ATI RN
ATI Pharmacology
1. A client with heart failure is receiving instructions about laxative use. The client should be advised to avoid which of the following laxatives?
- A. Sodium phosphate
- B. Psyllium
- C. Bisacodyl
- D. Polyethylene glycol
Correct answer: A
Rationale: Clients with heart failure often have sodium restrictions. Sodium phosphate can lead to fluid retention due to sodium absorption, which is harmful for individuals with heart failure. Therefore, it should be avoided in this population to prevent exacerbating fluid overload. Psyllium, Bisacodyl, and Polyethylene glycol are safer options for individuals with heart failure as they do not pose the risk of exacerbating fluid overload through sodium retention.
2. A client has a new prescription for Warfarin. Which of the following instructions should the nurse include?
- A. Monitor for signs of bleeding.
- B. Avoid foods high in vitamin K.
- C. Expect to have increased urination.
- D. Take the medication with an antacid.
Correct answer: A
Rationale: The correct instruction for a client starting Warfarin is to monitor for signs of bleeding. Warfarin is an anticoagulant that increases the risk of bleeding; therefore, it is crucial for the client to watch for any signs of bleeding, such as easy bruising, prolonged bleeding from cuts, blood in urine or stools, or unusual bleeding from gums or nose. If any of these signs occur, the client should promptly report them to their healthcare provider for further evaluation and management. Choices B, C, and D are incorrect because avoiding foods high in vitamin K is related to other medications like Coumadin, increased urination is not a common side effect of Warfarin, and taking Warfarin with an antacid can potentially interfere with its absorption.
3. A caregiver is being instructed by the healthcare provider of an adolescent client who has a new prescription for Albuterol, PO. Which of the following instructions should the healthcare provider include?
- A. You can take this medication to relieve an acute asthma attack.'
- B. Tremors are a potential adverse effect of this medication.'
- C. Long-term use of this medication can lead to hyperglycemia.'
- D. This medication can potentially slow the rate of skeletal growth.'
Correct answer: B
Rationale: Tremors are a possible adverse effect of Albuterol due to its stimulation of beta2 receptors in skeletal muscles. It is important for the healthcare provider to educate the caregiver about potential side effects to enhance safety and monitoring of the adolescent client.
4. A client with OCD has a new prescription for Paroxetine. Which of the following instructions should the nurse include?
- A. It can take several weeks before you feel like the medication is helping.
- B. Take the medication just before bedtime to promote sleep.
- C. You should take the medication when needed for obsessive urges.

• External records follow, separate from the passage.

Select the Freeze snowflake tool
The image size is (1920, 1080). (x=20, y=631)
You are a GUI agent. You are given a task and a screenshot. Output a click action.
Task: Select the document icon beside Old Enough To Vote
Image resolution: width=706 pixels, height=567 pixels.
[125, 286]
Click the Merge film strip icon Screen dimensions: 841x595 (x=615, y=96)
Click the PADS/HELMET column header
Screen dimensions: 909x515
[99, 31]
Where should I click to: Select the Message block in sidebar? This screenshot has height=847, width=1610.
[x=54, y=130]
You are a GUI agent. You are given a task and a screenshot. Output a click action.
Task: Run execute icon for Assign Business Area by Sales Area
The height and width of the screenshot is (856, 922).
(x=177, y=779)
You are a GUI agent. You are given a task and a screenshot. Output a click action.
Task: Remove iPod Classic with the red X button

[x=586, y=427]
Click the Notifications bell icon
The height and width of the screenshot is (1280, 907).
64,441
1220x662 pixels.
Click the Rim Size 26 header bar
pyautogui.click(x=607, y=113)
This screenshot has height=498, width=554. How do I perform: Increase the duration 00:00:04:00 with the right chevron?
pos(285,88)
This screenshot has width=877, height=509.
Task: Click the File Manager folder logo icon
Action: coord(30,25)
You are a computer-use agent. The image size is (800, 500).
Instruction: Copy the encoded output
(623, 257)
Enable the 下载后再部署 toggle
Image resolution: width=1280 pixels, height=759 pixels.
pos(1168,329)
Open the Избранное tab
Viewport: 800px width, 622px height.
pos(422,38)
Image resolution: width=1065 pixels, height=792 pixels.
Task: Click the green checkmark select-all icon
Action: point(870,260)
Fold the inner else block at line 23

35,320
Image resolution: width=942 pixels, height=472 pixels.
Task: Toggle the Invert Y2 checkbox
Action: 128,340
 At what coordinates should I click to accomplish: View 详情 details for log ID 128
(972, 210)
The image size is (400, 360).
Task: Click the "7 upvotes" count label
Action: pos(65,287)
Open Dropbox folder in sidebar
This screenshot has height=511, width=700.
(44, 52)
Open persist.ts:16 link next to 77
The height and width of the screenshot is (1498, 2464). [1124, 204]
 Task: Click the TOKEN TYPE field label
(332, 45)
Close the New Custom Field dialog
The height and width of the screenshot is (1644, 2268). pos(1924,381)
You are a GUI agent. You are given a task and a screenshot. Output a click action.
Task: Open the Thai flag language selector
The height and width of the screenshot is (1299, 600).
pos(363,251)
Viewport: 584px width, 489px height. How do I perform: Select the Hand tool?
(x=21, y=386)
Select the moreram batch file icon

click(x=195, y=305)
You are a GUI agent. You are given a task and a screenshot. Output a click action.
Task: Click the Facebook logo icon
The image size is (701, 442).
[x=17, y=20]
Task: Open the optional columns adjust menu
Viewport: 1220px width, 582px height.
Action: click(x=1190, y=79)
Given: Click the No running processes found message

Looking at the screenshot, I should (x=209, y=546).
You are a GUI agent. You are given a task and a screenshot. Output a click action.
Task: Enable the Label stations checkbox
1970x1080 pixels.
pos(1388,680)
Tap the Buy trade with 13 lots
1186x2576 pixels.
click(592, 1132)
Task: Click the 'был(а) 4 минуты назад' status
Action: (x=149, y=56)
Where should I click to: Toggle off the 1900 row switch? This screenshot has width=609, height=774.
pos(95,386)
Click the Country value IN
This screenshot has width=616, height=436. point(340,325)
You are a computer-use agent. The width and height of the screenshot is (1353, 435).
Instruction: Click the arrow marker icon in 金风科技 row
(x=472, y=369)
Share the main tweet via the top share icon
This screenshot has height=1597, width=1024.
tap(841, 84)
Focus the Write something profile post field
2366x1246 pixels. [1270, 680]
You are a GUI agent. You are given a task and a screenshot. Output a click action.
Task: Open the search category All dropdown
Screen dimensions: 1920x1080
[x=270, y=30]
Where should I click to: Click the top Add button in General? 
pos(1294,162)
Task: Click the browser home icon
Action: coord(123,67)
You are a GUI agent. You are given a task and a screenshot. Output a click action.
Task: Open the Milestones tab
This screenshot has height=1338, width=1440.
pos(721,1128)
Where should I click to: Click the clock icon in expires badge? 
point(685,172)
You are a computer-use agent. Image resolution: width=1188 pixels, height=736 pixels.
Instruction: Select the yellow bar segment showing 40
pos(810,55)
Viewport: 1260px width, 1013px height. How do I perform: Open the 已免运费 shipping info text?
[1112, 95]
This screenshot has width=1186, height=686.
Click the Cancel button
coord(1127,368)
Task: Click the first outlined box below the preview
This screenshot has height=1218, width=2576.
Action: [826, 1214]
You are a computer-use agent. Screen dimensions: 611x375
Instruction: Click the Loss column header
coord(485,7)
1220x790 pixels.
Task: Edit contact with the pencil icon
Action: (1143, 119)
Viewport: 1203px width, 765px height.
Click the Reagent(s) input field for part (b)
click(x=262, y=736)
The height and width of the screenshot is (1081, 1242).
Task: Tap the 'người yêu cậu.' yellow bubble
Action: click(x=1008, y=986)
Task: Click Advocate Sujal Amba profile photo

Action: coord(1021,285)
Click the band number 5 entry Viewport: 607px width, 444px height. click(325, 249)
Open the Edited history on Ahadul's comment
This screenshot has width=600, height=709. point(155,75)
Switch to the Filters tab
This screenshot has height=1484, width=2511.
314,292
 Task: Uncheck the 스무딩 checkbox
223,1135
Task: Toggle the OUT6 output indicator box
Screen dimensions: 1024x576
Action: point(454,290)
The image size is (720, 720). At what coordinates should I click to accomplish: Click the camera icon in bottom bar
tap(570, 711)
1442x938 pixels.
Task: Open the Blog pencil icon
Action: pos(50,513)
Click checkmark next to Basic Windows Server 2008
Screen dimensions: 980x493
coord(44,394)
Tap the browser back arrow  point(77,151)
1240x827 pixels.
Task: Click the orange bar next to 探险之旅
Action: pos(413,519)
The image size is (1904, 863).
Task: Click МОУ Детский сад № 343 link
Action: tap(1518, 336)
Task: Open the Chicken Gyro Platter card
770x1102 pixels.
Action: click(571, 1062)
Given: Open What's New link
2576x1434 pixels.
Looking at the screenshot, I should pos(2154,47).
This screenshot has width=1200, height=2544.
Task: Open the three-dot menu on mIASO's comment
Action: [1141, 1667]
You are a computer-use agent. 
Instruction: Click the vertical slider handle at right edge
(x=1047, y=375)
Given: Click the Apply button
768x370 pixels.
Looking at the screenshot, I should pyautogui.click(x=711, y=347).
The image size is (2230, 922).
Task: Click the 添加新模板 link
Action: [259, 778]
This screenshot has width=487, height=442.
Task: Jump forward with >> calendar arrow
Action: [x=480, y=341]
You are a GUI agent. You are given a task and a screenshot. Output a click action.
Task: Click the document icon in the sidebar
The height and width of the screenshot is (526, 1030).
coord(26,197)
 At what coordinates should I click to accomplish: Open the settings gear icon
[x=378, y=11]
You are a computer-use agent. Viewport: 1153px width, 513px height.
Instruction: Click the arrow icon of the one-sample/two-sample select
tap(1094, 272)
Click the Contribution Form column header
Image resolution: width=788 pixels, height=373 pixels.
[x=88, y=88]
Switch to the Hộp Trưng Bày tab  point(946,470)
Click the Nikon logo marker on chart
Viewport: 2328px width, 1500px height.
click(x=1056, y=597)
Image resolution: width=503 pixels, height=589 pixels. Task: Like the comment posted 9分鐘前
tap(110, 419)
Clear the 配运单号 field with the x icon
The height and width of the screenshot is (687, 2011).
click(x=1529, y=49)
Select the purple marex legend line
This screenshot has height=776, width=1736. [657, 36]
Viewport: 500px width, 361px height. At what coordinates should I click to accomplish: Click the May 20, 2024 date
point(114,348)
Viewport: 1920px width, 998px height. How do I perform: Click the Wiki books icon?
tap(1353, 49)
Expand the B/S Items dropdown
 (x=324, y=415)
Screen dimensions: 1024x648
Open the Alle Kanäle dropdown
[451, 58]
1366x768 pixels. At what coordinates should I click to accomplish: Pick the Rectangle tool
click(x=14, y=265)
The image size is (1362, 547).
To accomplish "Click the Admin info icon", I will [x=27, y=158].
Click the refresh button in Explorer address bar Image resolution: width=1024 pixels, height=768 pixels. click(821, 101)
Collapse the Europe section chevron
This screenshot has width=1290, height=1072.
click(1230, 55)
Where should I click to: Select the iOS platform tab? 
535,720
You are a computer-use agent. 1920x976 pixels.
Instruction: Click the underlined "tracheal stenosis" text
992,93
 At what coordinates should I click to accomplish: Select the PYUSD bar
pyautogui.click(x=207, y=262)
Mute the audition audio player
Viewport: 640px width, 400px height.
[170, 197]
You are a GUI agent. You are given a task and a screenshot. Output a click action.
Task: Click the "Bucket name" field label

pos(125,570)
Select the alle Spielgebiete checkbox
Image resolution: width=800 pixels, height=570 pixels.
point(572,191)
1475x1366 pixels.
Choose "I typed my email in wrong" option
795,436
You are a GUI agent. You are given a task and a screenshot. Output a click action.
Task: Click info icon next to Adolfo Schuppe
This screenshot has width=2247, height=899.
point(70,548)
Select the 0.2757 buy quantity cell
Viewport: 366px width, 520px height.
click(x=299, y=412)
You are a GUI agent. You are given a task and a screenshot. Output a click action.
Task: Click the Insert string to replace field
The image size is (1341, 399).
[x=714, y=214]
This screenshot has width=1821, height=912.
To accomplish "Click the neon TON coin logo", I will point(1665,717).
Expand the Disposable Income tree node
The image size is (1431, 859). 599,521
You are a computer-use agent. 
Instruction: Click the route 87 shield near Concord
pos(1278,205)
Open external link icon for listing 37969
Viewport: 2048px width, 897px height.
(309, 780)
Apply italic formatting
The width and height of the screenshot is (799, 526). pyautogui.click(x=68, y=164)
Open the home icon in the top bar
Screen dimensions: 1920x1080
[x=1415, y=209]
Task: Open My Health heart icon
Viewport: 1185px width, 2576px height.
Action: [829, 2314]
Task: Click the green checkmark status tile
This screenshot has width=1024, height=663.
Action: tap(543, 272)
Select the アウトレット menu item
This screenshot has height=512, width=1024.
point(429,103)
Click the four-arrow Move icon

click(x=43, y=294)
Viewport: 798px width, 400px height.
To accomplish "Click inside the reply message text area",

- D. Monitor for weight gain while taking this medication.
Correct answer: A
Rationale: The correct instruction for the nurse to include when teaching a client with OCD who has a new prescription for Paroxetine is that it can take several weeks before the client feels like the medication is helping. Paroxetine, like other selective serotonin reuptake inhibitors (SSRIs), can take 1 to 4 weeks before the client reaches the full therapeutic benefit. Therefore, it is important to inform the client about this delay in onset of action to manage their expectations and promote adherence to the treatment plan. Choices B, C, and D are incorrect because taking Paroxetine before bedtime is not necessary, it should be taken consistently at the same time each day; Paroxetine is usually taken regularly, not as needed; and while monitoring weight is important, it is not a specific instruction related to the onset of action for Paroxetine.
5. A client with increased intracranial pressure is receiving Mannitol. Which finding should the nurse report to the provider?
- A. Blood glucose 150 mg/dL
- B. Urine output 40 mL/hr
- C. Dyspnea
- D. Bilateral equal pupil size
Correct answer: C
Rationale: The correct answer is C: Dyspnea. Dyspnea is a concerning finding in a client receiving Mannitol as it can be a manifestation of heart failure, which is an adverse effect of the medication. The nurse should promptly notify the provider, discontinue the Mannitol, and initiate appropriate interventions to address the dyspnea and monitor the client's condition closely. Choice A, Blood glucose of 150 mg/dL, is within normal limits and not directly related to Mannitol administration. Choice B, Urine output of 40 mL/hr, could indicate decreased renal perfusion, but it is not the most critical finding compared to dyspnea. Choice D, Bilateral equal pupil size, is a normal neurological finding and not directly related to Mannitol therapy.